>>>

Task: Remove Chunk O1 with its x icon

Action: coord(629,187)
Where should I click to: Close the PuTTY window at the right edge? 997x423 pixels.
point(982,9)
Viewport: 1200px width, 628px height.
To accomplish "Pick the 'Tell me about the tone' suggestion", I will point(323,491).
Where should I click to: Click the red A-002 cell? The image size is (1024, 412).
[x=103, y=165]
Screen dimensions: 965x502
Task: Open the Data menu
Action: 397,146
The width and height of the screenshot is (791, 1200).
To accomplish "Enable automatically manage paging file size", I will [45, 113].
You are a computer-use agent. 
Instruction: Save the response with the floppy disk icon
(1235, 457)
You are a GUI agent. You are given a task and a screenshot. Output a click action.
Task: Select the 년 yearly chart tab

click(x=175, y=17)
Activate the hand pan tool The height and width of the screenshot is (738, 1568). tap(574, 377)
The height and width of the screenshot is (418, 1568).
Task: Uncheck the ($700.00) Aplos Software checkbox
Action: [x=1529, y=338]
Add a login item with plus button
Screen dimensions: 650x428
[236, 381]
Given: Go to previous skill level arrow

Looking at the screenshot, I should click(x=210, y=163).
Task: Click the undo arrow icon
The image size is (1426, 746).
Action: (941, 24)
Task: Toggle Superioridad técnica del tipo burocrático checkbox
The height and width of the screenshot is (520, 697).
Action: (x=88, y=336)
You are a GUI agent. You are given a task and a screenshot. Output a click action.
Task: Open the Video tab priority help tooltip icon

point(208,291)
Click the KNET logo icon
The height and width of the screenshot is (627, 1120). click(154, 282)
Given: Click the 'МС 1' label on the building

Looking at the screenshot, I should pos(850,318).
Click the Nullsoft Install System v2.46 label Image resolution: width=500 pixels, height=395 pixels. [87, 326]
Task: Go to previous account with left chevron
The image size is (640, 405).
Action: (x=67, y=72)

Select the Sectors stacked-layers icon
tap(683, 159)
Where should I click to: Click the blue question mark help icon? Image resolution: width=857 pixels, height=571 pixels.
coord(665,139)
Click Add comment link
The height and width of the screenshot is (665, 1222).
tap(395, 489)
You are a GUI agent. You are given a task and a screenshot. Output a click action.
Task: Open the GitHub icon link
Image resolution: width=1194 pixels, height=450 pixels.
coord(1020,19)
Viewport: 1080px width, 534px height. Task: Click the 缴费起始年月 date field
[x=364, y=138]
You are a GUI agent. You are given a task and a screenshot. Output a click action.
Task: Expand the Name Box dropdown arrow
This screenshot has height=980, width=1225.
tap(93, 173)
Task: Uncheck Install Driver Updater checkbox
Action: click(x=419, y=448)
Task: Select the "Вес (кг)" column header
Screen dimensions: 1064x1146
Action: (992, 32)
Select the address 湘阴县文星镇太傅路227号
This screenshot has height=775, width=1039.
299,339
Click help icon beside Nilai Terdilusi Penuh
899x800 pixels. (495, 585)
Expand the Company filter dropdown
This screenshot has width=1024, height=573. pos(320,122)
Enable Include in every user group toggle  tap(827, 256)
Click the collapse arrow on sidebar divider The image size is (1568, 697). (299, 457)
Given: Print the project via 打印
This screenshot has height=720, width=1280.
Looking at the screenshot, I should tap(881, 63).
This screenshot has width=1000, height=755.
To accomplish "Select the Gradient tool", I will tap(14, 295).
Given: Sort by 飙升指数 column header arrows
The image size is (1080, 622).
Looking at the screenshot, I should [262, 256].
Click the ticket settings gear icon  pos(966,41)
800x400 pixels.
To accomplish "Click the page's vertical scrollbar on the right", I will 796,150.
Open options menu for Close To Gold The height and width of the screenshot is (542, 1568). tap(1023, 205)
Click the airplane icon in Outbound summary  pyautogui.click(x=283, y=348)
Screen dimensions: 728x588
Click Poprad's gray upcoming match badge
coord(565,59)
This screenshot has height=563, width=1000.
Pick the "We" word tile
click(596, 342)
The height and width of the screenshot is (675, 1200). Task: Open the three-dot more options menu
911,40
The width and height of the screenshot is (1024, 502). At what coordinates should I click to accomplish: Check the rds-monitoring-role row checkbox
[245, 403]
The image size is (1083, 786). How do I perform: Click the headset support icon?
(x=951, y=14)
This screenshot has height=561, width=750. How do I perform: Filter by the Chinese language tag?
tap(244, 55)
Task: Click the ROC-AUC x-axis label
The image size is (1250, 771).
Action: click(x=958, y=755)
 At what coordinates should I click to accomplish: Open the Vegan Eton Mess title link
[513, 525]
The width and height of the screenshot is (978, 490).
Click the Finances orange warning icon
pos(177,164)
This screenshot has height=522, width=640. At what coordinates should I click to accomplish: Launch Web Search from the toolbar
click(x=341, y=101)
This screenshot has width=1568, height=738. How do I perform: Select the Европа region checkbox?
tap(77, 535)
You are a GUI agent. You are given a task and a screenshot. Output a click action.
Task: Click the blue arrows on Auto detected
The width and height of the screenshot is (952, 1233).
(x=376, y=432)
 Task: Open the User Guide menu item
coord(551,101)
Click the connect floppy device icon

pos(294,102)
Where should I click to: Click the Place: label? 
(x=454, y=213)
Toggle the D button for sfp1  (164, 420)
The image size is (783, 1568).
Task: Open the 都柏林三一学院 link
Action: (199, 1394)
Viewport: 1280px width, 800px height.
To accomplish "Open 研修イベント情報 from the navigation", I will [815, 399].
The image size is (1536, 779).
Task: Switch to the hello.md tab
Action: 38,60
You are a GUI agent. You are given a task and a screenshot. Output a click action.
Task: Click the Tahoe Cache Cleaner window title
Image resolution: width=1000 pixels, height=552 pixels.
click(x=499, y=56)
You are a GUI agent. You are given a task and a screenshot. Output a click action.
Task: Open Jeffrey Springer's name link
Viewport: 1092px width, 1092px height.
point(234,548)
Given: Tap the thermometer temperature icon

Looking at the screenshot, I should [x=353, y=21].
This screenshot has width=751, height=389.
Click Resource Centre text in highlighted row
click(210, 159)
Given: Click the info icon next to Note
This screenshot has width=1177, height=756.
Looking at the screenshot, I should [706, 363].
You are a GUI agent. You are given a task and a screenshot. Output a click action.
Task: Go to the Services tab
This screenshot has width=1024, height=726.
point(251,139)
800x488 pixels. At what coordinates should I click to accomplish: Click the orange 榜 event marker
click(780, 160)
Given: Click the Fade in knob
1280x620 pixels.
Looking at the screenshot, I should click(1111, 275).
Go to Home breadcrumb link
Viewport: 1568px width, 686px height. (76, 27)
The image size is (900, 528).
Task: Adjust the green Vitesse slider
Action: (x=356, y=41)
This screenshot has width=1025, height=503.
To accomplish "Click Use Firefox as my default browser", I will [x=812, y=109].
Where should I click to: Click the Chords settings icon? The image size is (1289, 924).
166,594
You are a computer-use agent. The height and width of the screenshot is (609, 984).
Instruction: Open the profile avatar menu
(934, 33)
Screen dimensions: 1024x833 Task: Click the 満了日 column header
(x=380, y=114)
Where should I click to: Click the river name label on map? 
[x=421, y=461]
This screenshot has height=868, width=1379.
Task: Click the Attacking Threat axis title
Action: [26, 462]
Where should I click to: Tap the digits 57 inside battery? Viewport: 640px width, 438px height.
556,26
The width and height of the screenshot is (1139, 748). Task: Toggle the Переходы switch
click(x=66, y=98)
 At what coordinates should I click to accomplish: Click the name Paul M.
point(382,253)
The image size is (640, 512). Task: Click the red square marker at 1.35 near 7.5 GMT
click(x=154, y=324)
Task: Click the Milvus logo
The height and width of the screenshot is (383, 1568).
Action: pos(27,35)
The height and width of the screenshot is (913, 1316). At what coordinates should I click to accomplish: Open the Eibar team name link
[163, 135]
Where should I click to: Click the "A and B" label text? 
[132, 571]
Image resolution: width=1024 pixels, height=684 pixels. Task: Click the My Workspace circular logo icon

<<<

## AIM OF THE EXERCISE
List the lines of the entries that include "computer".

## RESULT OF THIS EXERCISE
You are a computer-use agent. 
You are a computer-use agent. The height and width of the screenshot is (609, 984).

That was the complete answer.